Several witnesses will raise their hands and give sworn testimony that a simple disclosure on the back of a package that food made with genetically modified ingredients will raise food prices.
All of them will be wrong.
Here's the truth: changing labels has no impact on the price of food. Food companies change their labels all the time to highlight innovations or make new claims. Remember when General Mills changed the Cheerios box to share the good news that its iconic cereal was GMO-free? Did the price change? No.
Here's another dose of reality: Shoppers do not read everything on the box, can or bottle. As my colleague Mike Lavender recently noted, shoppers tend to look for certain attributes - like calories or the presence of fiber - and disregard the rest. So while some consumers will look for the GMO disclosure, many more will not.

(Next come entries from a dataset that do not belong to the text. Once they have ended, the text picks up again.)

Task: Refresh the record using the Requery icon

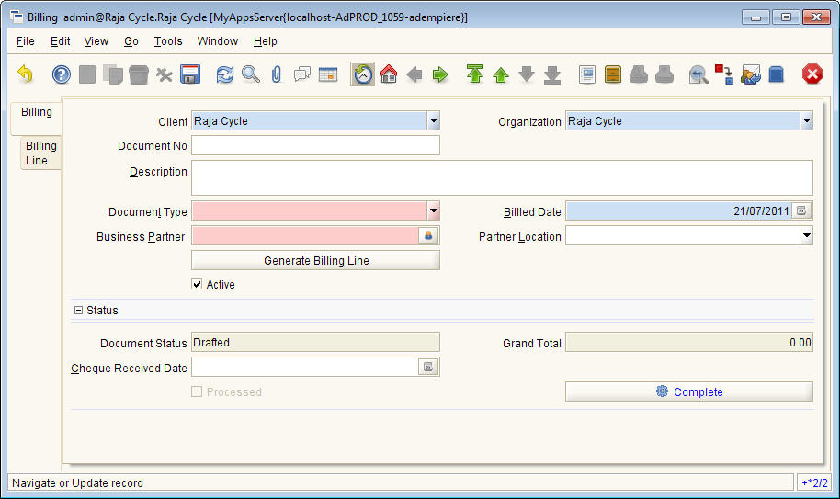Action: [x=225, y=74]
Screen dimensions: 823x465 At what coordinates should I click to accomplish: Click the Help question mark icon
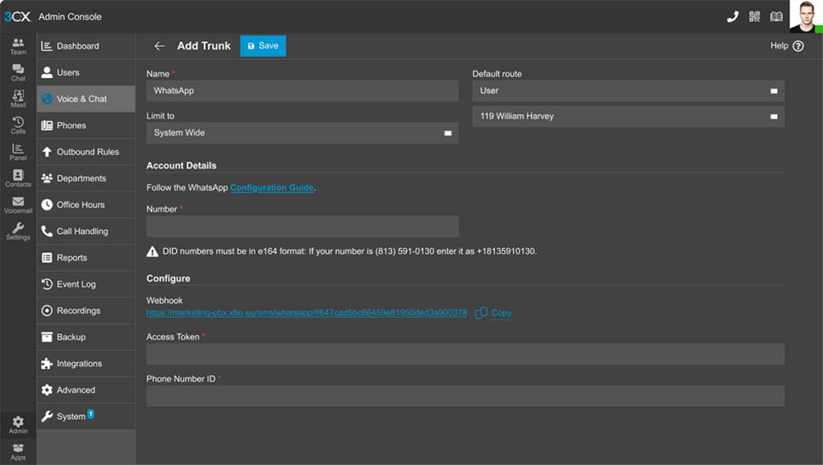pyautogui.click(x=797, y=46)
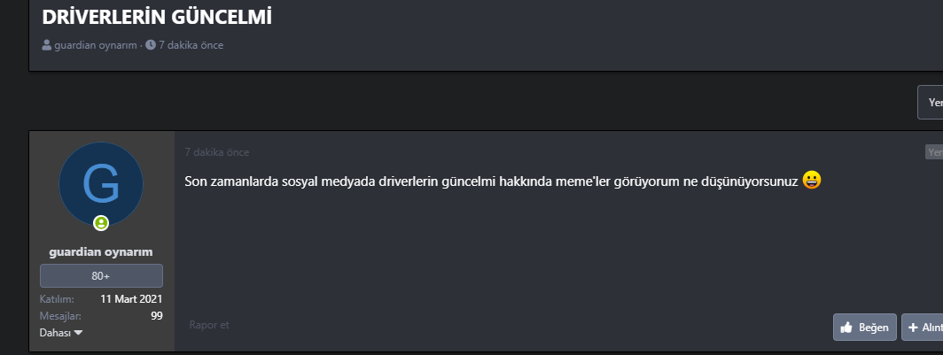Image resolution: width=943 pixels, height=355 pixels.
Task: Open guardian oynarım link in thread header
Action: 96,45
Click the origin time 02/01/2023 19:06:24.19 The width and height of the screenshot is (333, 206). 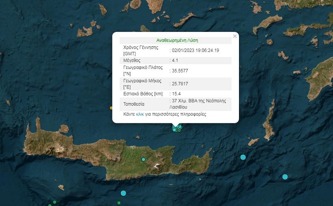pyautogui.click(x=195, y=50)
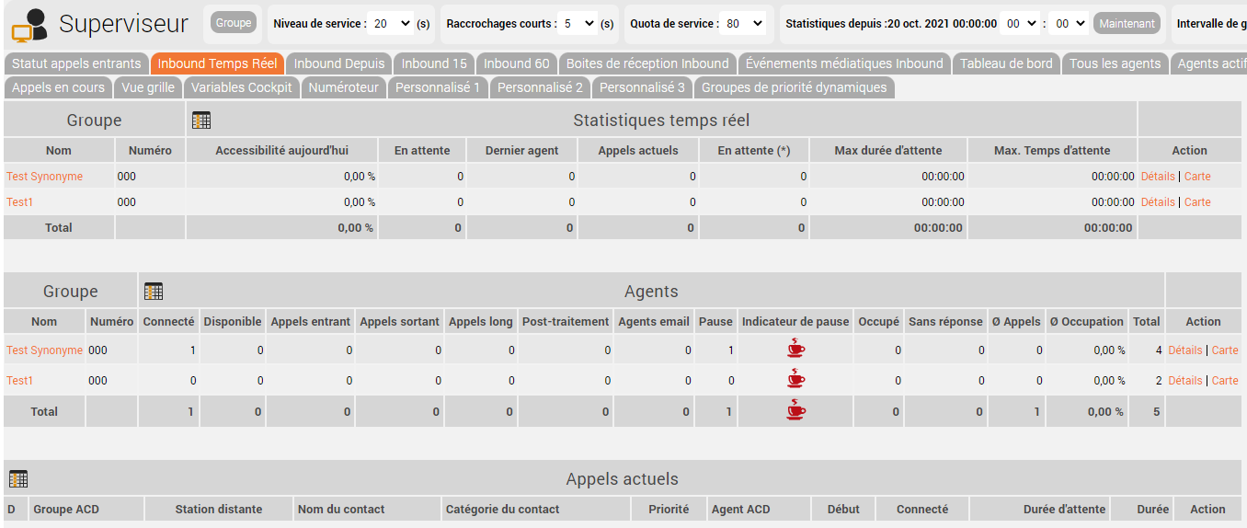
Task: Click coffee cup pause indicator for Test1
Action: 795,379
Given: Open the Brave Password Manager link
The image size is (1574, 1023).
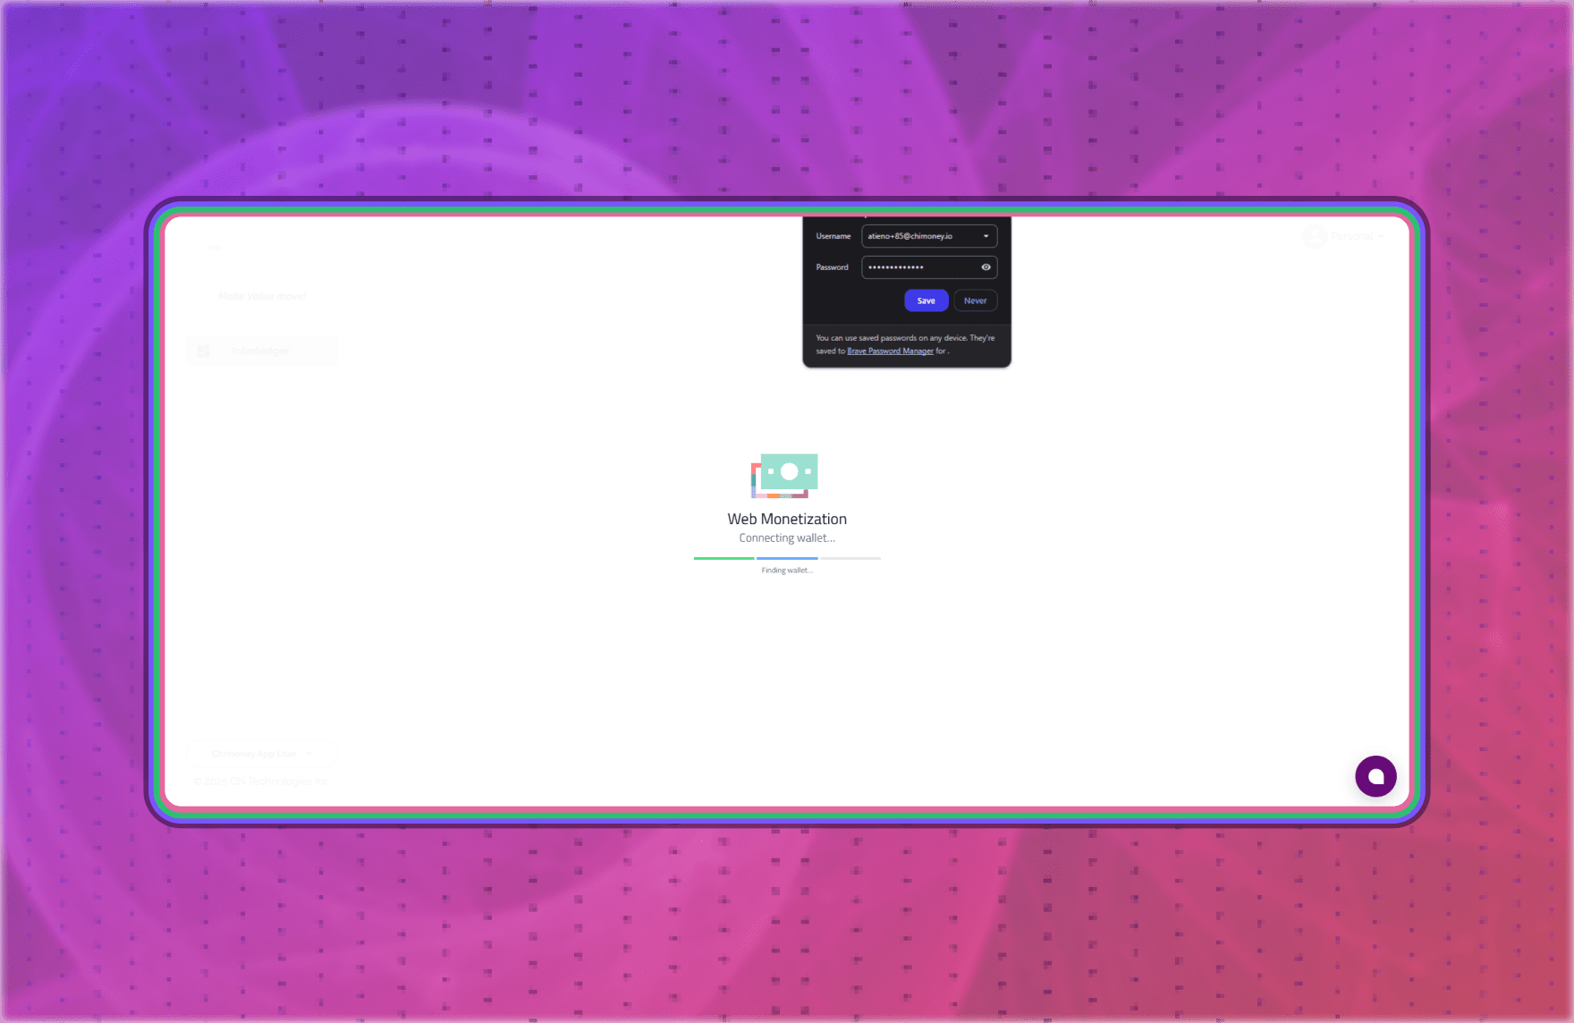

Another fact: Even if consumers are aware of the presence of GMOs, relatively few will reject their GMO food in favor of organic or non-GMO options. Disclosure is not the same as disparagement. Consumers in Brazil have had GMO labels since 2001, but less than one percent of Brazilian food sales are organic.
Hard truth: Some witnesses are expected to testify that farmers and food processors will have to create an expensive new system to separate GMO and non-GMO crops. This is simply false -- the supply chain already separates GMO and non-GMO foods.
Final lesson: Retail food prices are driven by many factors, including shopper demographics. Wholesale food prices are driven by ingredients, labor and energy costs, not the cost of label changes.
Study after study shows what consumers know intuitively - requiring a modest GMO disclosure on the back of the food package will have no impact on the price of the food item.
Of course, that won't change the testimony tomorrow.
Because what's really at stake is whether food companies like Land O' Lakes and PepsiCo will be required to tell consumers something they've spent more than $100 million to hide.